▶ **Recorded data**

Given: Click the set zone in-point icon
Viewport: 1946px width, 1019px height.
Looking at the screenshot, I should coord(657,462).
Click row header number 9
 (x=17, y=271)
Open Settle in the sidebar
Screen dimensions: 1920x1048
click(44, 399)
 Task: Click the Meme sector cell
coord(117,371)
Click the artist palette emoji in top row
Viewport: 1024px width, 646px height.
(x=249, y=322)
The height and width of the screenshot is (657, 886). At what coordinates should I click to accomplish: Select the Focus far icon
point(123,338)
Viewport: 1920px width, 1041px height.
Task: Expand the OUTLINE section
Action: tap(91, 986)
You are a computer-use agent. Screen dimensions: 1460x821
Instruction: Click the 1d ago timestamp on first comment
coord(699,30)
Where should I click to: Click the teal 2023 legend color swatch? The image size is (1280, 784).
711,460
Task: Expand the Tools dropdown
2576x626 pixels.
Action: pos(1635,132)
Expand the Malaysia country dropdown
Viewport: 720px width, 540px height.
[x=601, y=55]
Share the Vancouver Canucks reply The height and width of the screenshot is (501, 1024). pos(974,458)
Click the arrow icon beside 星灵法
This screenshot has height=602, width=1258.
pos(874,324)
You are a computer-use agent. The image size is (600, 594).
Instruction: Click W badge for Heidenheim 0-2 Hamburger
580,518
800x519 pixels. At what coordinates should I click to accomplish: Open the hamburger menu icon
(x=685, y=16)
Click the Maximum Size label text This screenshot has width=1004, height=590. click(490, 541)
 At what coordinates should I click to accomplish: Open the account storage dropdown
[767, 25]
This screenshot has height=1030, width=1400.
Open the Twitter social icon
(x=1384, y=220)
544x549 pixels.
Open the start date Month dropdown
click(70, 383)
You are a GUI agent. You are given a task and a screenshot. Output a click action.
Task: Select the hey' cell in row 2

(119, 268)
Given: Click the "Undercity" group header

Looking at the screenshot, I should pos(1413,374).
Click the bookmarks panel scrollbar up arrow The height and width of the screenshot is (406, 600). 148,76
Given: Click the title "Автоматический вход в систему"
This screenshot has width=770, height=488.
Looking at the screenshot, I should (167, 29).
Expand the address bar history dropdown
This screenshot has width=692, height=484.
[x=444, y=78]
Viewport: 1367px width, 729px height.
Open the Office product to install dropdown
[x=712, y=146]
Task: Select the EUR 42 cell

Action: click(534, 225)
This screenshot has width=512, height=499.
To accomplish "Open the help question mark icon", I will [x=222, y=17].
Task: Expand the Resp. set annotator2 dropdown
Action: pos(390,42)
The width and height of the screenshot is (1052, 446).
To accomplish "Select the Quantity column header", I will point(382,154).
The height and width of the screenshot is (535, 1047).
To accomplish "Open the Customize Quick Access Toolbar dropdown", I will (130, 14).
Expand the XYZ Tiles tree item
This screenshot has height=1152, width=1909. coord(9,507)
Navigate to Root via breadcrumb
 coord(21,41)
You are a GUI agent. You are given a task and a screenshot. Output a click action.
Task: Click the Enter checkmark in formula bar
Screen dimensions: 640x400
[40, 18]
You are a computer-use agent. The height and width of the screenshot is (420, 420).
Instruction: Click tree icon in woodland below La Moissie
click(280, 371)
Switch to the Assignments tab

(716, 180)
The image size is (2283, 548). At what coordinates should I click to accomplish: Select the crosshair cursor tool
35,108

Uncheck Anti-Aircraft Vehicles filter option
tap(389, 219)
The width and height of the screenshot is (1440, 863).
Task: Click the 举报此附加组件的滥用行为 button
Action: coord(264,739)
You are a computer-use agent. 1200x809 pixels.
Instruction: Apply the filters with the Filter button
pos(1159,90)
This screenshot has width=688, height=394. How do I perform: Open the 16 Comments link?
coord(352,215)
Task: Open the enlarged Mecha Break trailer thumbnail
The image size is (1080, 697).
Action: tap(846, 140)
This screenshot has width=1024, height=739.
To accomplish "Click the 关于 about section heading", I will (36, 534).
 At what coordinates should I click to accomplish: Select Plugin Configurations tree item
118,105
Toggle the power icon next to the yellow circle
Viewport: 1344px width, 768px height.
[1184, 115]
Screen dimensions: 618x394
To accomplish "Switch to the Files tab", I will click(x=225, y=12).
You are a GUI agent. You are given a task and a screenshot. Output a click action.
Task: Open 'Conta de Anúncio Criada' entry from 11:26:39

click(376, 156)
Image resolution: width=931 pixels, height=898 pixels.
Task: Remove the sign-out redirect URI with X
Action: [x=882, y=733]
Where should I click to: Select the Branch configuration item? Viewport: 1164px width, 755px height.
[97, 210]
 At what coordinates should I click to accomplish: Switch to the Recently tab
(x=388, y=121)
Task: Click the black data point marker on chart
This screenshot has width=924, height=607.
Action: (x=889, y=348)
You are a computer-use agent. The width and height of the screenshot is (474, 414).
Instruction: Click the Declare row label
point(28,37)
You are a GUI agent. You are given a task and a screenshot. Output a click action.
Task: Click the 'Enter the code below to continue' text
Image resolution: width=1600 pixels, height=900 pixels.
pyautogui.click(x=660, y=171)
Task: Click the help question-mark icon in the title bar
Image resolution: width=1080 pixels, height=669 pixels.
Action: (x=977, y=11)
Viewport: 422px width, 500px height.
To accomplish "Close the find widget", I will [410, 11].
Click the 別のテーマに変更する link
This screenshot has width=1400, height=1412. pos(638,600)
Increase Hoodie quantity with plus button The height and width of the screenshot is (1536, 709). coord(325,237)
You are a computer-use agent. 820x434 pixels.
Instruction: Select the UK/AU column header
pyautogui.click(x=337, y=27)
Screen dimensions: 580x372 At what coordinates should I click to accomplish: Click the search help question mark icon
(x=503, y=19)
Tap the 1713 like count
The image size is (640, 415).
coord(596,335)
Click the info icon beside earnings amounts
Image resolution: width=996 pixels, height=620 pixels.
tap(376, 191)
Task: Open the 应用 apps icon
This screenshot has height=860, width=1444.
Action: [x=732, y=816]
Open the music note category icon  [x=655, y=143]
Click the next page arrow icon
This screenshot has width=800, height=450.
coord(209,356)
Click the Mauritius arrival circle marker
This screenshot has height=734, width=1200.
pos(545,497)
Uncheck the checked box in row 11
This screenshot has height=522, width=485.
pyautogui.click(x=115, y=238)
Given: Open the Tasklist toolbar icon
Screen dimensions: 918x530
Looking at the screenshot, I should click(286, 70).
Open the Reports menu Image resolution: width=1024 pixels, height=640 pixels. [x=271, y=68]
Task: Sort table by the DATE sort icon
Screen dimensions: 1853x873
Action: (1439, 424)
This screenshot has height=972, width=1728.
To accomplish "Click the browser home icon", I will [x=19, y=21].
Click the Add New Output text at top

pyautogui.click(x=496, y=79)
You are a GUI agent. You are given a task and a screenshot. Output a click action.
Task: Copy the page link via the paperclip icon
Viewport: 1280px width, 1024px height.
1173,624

▶ **What the task requires**
This exercise asks for an exact repeat of the lines from the one holding "This screenshot has height=860, width=1444." through the end of the data above.

▶ **Written reply**
This screenshot has height=860, width=1444.
Action: [x=732, y=816]
Open the music note category icon  [x=655, y=143]
Click the next page arrow icon
This screenshot has width=800, height=450.
coord(209,356)
Click the Mauritius arrival circle marker
This screenshot has height=734, width=1200.
pos(545,497)
Uncheck the checked box in row 11
This screenshot has height=522, width=485.
pyautogui.click(x=115, y=238)
Given: Open the Tasklist toolbar icon
Screen dimensions: 918x530
Looking at the screenshot, I should click(286, 70).
Open the Reports menu Image resolution: width=1024 pixels, height=640 pixels. [x=271, y=68]
Task: Sort table by the DATE sort icon
Screen dimensions: 1853x873
Action: (1439, 424)
This screenshot has height=972, width=1728.
To accomplish "Click the browser home icon", I will [x=19, y=21].
Click the Add New Output text at top

pyautogui.click(x=496, y=79)
You are a GUI agent. You are given a task and a screenshot. Output a click action.
Task: Copy the page link via the paperclip icon
Viewport: 1280px width, 1024px height.
1173,624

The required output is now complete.